Hypospadias: What Parents Need to Know

Hypospadias Surgery

Receiving a diagnosis of hypospadias for your newborn son can be overwhelming and raise many questions. It’s important to know that you are not alone, and this is a relatively common condition that is highly treatable with modern pediatric surgery. This guide aims to provide clear, reassuring information for parents navigating this diagnosis.

What is Hypospadias?

Hypospadias is a congenital condition (present at birth) where the opening of the urethra (the meatus) is not located at the tip of the penis. Instead, it can be found anywhere along the underside of the shaft, from just below the tip to the scrotum or perineum. It occurs in about 1 in every 200-300 male births and is often accompanied by a downward curvature of the penis (chordee) and a hooded foreskin where the foreskin is incomplete on the underside.

What Causes Hypospadias?

The exact cause is not fully understood, but it is believed to be a combination of genetic, hormonal, and environmental factors. During fetal development between weeks 8 and 14, hormones trigger the formation of the urethra and foreskin. An interruption in this process can lead to hypospadias. While there’s often no single clear cause, factors like family history, maternal age over 35, and certain hormonal exposures during pregnancy may play a role.

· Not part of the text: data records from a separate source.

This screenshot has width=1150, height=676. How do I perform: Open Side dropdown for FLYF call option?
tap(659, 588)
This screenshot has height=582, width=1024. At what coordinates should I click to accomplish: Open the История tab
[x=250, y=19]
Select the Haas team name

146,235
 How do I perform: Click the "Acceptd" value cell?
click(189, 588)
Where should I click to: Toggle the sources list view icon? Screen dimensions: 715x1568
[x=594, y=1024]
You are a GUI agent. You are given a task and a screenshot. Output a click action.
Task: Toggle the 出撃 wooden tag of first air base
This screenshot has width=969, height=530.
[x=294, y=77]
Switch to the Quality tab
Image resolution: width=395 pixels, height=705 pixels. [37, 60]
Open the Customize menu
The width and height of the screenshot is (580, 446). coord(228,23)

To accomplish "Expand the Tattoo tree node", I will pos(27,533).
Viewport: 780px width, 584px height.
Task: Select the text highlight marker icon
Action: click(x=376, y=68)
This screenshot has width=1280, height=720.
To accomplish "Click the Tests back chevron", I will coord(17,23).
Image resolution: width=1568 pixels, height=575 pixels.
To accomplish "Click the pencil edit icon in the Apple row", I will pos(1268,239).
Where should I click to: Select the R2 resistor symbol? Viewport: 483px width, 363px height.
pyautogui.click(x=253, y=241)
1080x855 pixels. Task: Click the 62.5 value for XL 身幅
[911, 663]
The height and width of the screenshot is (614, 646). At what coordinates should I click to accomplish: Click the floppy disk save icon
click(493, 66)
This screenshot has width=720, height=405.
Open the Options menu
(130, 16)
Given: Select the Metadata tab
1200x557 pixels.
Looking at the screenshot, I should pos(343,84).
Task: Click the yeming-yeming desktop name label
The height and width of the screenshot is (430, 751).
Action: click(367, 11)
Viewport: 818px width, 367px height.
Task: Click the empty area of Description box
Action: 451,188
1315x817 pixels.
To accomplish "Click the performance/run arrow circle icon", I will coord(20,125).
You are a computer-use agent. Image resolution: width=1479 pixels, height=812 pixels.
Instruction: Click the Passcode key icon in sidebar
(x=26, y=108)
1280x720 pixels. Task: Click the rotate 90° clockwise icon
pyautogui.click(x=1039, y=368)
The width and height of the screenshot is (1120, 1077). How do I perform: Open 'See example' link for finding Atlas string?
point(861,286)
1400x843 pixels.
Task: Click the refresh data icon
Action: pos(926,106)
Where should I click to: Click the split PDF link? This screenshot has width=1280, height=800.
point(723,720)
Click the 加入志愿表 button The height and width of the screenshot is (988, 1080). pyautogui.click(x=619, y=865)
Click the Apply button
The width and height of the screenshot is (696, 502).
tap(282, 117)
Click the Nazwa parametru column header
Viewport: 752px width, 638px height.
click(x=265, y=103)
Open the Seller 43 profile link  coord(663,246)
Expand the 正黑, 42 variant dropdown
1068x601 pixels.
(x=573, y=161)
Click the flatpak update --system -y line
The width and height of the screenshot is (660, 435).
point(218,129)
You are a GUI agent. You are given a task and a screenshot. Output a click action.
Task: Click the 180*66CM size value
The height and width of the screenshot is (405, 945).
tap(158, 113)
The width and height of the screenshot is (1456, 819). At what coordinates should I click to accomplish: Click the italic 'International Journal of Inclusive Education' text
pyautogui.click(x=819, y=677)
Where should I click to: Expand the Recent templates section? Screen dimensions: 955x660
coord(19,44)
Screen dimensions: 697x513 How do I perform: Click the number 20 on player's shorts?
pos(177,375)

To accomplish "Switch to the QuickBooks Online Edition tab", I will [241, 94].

How is Hypospadias Treated?

The primary treatment for hypospadias is surgery. The goals of hypospadias repair are to:

  1. Reposition the urethral opening to the tip of the penis.
  2. Correct any penile curvature (chordee) to allow for straight erections.
  3. Improve the cosmetic appearance, often by reconstructing the foreskin or performing a circumcision.

This surgery is typically performed when a child is between 6 and 18 months old. This age is ideal because anesthesia is safe, the child heals quickly, and the procedure occurs before there is lasting memory or significant psychological impact.

What to Expect After Surgery

Post-operative care is crucial for a successful outcome. Your surgeon will provide specific instructions, which often include:

  • Managing discomfort with prescribed pain medication.
  • Caring for a urinary catheter or stent for a short period (a few days to weeks).
  • Keeping the area clean and dry.
  • Preventing diaper rash and avoiding tight clothing.
  • Attending follow-up appointments to ensure proper healing.

Most children recover remarkably well and can lead completely normal lives after healing.

Finding the Right Care: Why Expertise Matters

Hypospadias repair is a delicate and specialized procedure. Choosing an experienced pediatric urologist or surgeon is the most critical decision you can make. An expert ensures not only a successful functional outcome but also the best cosmetic result, which contributes to a child’s future self-esteem.

If your child has been diagnosed with hypospadias, seek a consultation with a specialist to discuss the best path forward. Dr. Saurabh Tiwari, a renowned hypospadias surgeon in Mumbai, offers expert consultation and advanced surgical care for this condition.

Frequently Asked Questions (FAQs)

1. Can a baby with hypospadias pee normally?
Yes, most babies with hypospadias can urinate normally. The stream may be misdirected (e.g., downwards) due to the position of the opening, but this is corrected with surgery.

2. Does hypospadias affect fertility?
Generally, no. A successfully repaired hypospadias does not affect fertility. The testicles and sperm production are normal. The surgery ensures normal sexual function and the ability to ejaculate semen correctly.

3. Is hypospadias surgery painful?
While any surgery involves some discomfort, modern pediatric anesthesia and pain management techniques ensure the child is comfortable during and after the procedure. Pain is carefully controlled with medication.

4. What is the success rate of hypospadias surgery?
In the hands of an experienced surgeon, the success rate for hypospadias repair is very high, often over 90-95%. “Success” means a straight penis, a terminal urethral opening, and a normal urinary stream.

5. At what age is hypospadias best treated?
The ideal window for hypospadias surgery is typically between 6 and 18 months of age. This timing leverages safe anesthesia, excellent healing, and minimal long-term psychological impact for the child.